N V Ravindra received his MS Dual Degree in Computational Linguistics (CL). His research work was supervised by Dr. Manish Srivastava. Here’s a summary of Ravindra’s thesis Annotation of Chemical Entities and their Roles in Patents.
This thesis adds to the knowledge of a chemical named entity detection and chemical role labeling. We present guidelines for chemical named entity detection in the Examples section of patents. In the process, we created the second-largest chemical NER dataset, the WEAVE corpus. We also developed methods for computational named entity recognition. We describe the models along with their features and gaps.

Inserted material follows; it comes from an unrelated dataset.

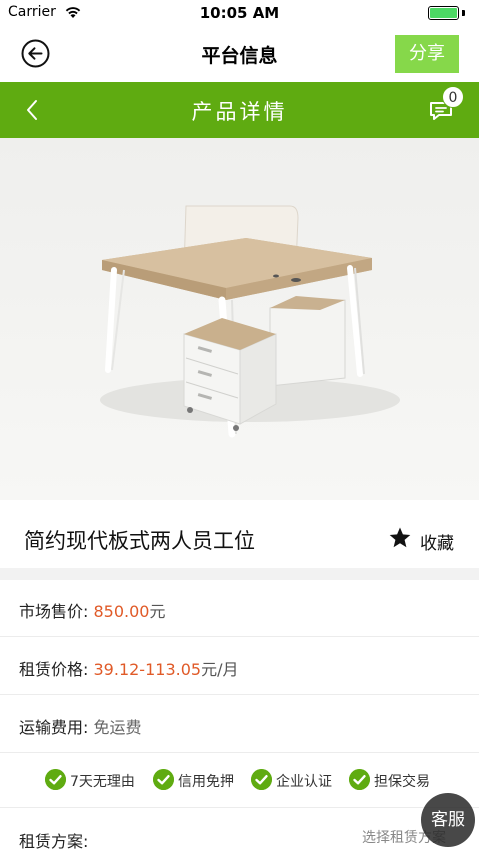 The width and height of the screenshot is (479, 853). I want to click on market-price-value: 850.00, so click(122, 612).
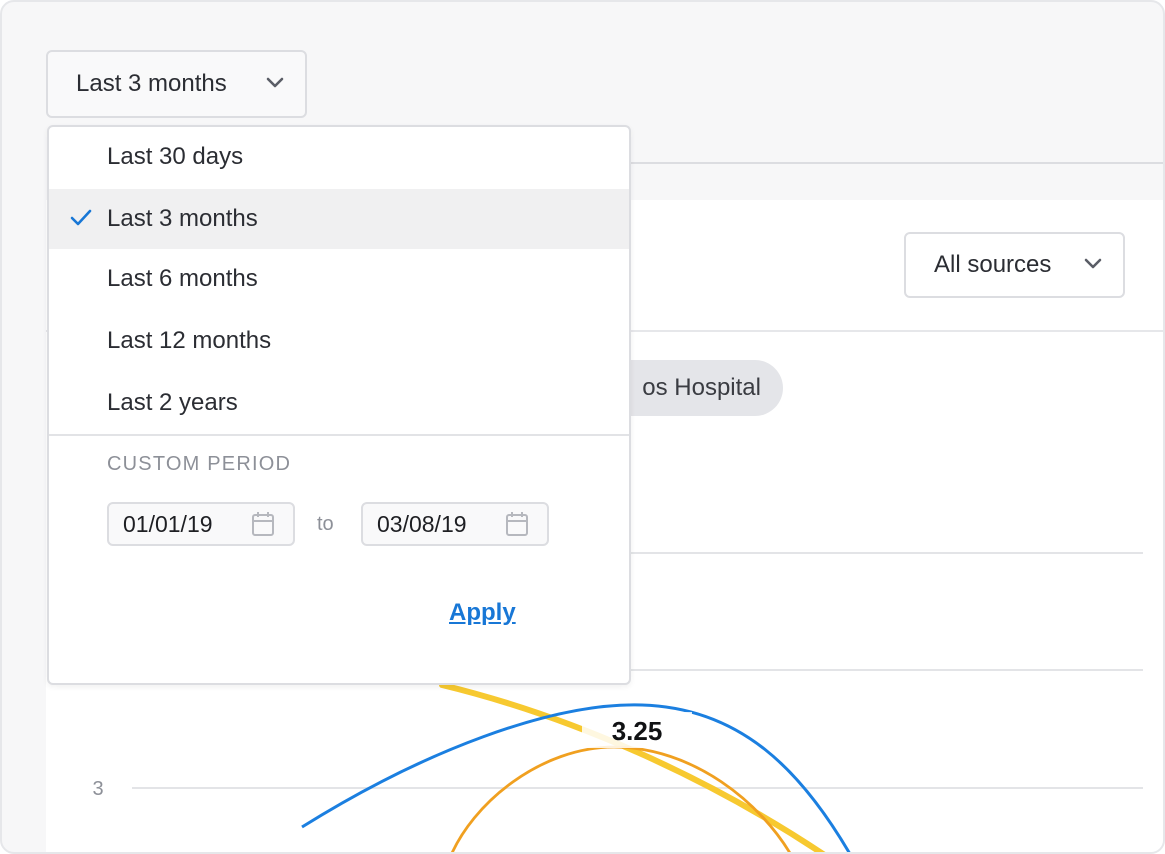 This screenshot has height=854, width=1165. What do you see at coordinates (176, 156) in the screenshot?
I see `dropdown-option-label: Last 30 days` at bounding box center [176, 156].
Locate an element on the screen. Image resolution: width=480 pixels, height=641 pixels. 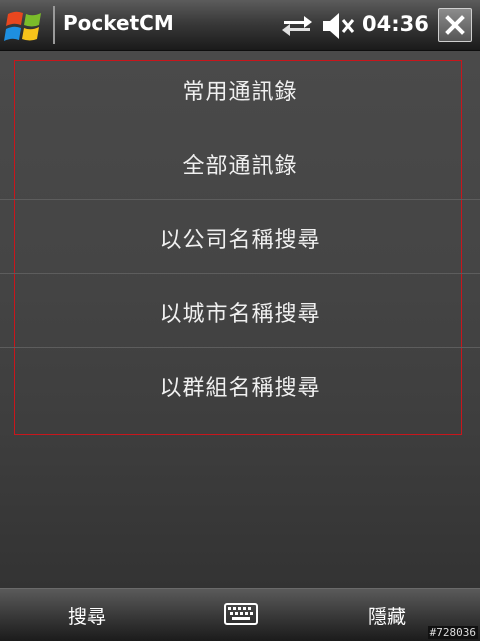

We simultaneously extend the WEAVE corpus with chemical role labels in the Examples section of patents. Chemical role labels tend to change temporally as the reaction proceeds step by step. A chemical that has the product’s role label in the first step would have a reactant role label in the next step. This fluid nature of labeling the same chemical in a coherent reaction discourse multiple times is yet to be computationally modeled. The dataset developed in this thesis would be the first step in that direction.

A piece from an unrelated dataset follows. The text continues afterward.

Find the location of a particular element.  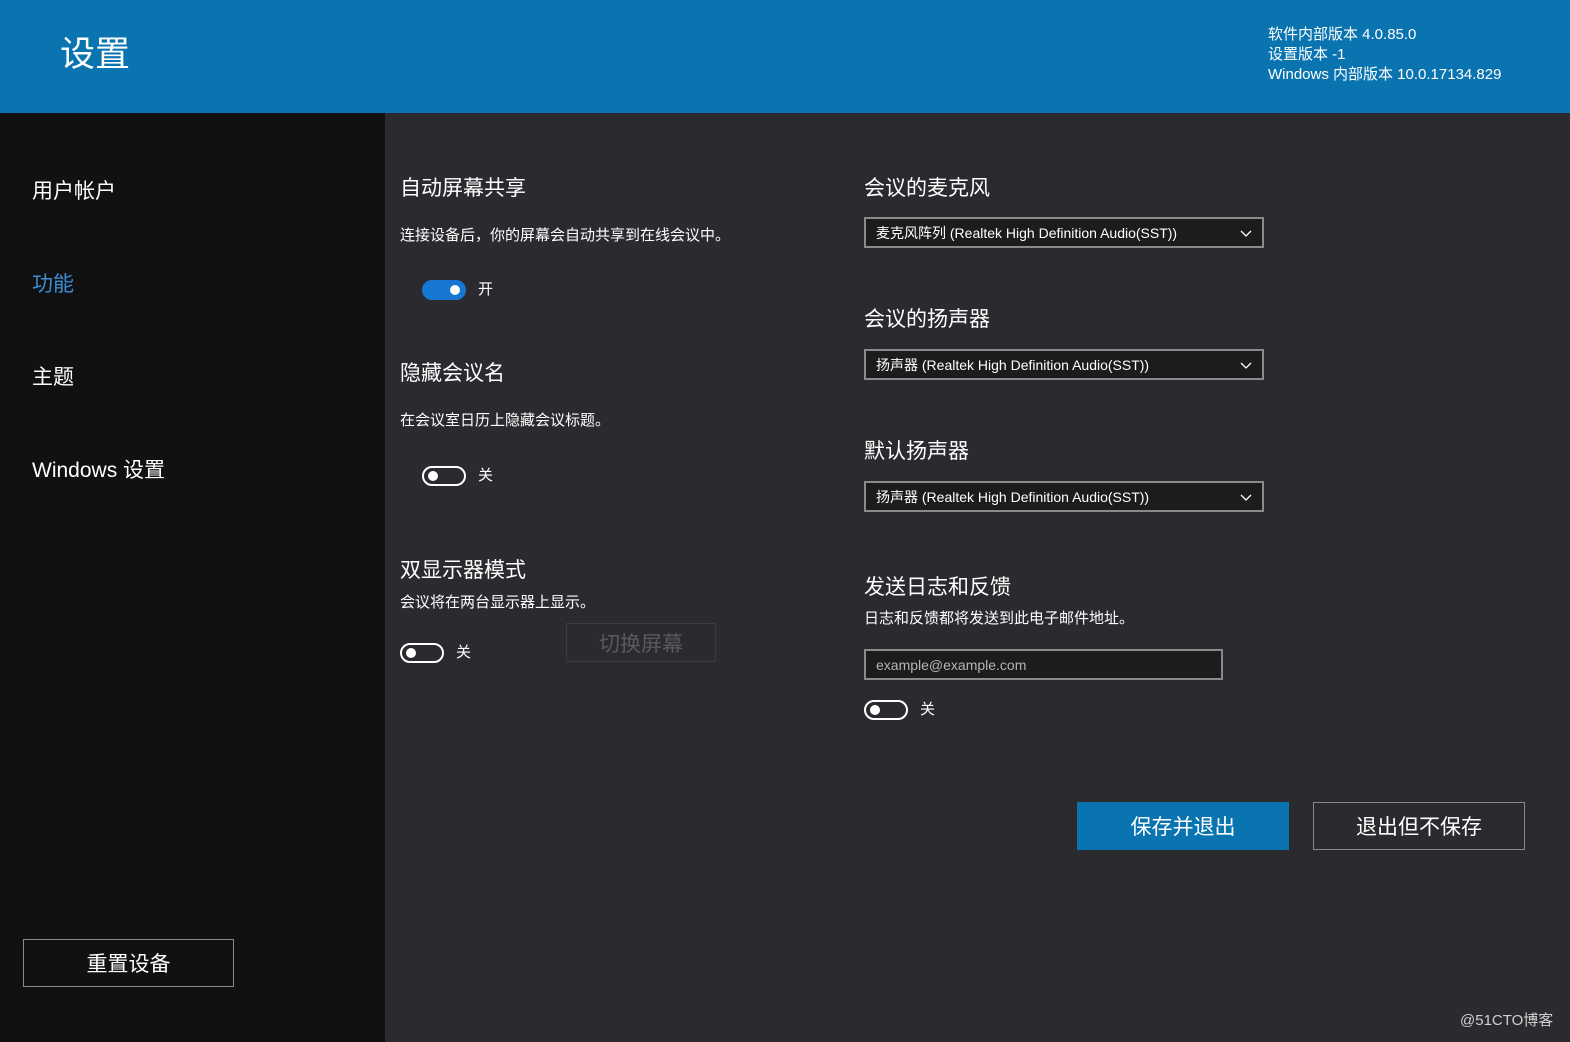

auto-share-toggle is located at coordinates (444, 290).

We evaluated the baseline performance of the WEAVE corpus using Deep Affix-base BiLSTM-CRF based neural architecture. The model achieves an F-score of 91.37%, near state-of-the-art result. We also compare the baseline performance with BioCreative-V CHEMDNER-patents corpus. It was found to be complementary in nature, hence could be used for transfer learning.
In future work, we suggest how this corpus could build systems that could automatically select the chemical reaction from literature and infer the reaction rule for a noninteractive organic synthesis design system.